Cette analyse rejoint celle de l’Organisation internationale du travail (OIT) qui, dans son dernier Rapport mondial sur les salaires, fait le constat d’une diminution du pouvoir d’achat dans de nombreux pays. Une baisse due à l’inflation galopante, qui frappe très durement les personnes à petits revenus. Ces dernières consacrent en effet une majeure partie de leur paye à l’alimentation et aux biens et services de première nécessité. Pour l’OIT, «faute de réponses politiques adéquates, nous pourrions être confrontés dans un proche avenir à une forte baisse du revenu réel des travailleurs et de leur famille, associée à une augmentation des inégalités, fragilisant ainsi la reprise économique et risquant d’accroître les tensions sociales.»

La Suisse, pays où la concentration des richesses est extrême, n’échappe pas au phénomène. La crise du coût de la vie touche l’ensemble des travailleuses et des travailleurs. Certes, dans certaines branches, des adaptations salariales ont pu être obtenues. Mais on n’a pas atteint les 4 à 5% demandés par l’Union syndicale suisse (USS) l’automne passé pour compenser l’inflation ainsi que la perte des salaires réels à l’œuvre dans certains métiers depuis plusieurs années. Période où les écarts entre bas et hauts revenus n’ont cessé de se creuser, comme les inégalités sociales. On dénombre aujourd’hui dans notre pays quelque 735000 personnes vivant sous le seuil de pauvreté, soit 8,6% de la population. Quant aux riches, ils deviennent toujours plus riches. En vingt ans, la concentration de la fortune s’est accrue. Selon l’USS, en 2003, 3% de la population possédaient la moitié de tous les biens en Suisse. Ils n’étaient plus que 1,6% en 2019. Cette petite minorité détient donc autant que les 98,4% de la population restante.

Face à de telles inégalités, les offensives syndicales annoncées par l’USS la semaine dernière (voir ici) sont cruciales.
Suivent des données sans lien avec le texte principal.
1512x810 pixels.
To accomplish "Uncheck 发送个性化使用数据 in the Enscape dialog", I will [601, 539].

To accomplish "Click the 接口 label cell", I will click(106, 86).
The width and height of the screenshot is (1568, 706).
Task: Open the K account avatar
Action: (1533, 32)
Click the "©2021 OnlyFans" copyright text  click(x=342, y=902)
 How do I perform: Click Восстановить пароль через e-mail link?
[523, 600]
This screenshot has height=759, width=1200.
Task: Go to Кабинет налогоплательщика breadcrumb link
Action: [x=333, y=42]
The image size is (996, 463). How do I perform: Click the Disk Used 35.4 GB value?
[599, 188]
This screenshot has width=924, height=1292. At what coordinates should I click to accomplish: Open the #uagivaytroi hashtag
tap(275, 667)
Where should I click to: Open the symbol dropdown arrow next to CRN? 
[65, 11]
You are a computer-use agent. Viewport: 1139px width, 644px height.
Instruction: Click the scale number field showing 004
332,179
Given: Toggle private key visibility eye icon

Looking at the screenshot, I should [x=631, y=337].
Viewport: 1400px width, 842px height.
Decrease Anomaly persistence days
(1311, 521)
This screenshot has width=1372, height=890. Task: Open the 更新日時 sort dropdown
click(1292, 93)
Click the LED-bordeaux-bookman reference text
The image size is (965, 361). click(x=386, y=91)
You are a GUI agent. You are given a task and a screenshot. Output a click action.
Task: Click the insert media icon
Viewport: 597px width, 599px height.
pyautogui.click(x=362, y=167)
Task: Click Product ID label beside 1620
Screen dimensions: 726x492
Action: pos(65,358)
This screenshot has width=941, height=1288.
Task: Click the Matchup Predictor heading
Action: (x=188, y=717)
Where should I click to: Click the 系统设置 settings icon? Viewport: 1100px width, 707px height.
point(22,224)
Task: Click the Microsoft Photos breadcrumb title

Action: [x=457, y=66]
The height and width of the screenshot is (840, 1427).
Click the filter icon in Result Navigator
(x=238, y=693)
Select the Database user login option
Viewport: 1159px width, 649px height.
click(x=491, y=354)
Il est plus que temps de récupérer, par des hausses des rémunérations, par l’instauration de salaires minimums ou encore par une baisse du temps de travail sans perte de revenu, les gains de productivité qui vont gonfler les comptes des actionnaires au détriment de la classe laborieuse qui les réalise. Une redistribution des richesses est plus urgente que jamais. En Suisse comme sous d’autres latitudes.

Aujourd’hui déjà, l’exacerbation sociale attise la révolte des peuples, en Iran, au Pérou et ailleurs. Peut-être demain en France... Les «rois» du monde réunis à Davos risquent bien d’être débordés, en cette année 2023, par cette colère qui monte partout sur la planète.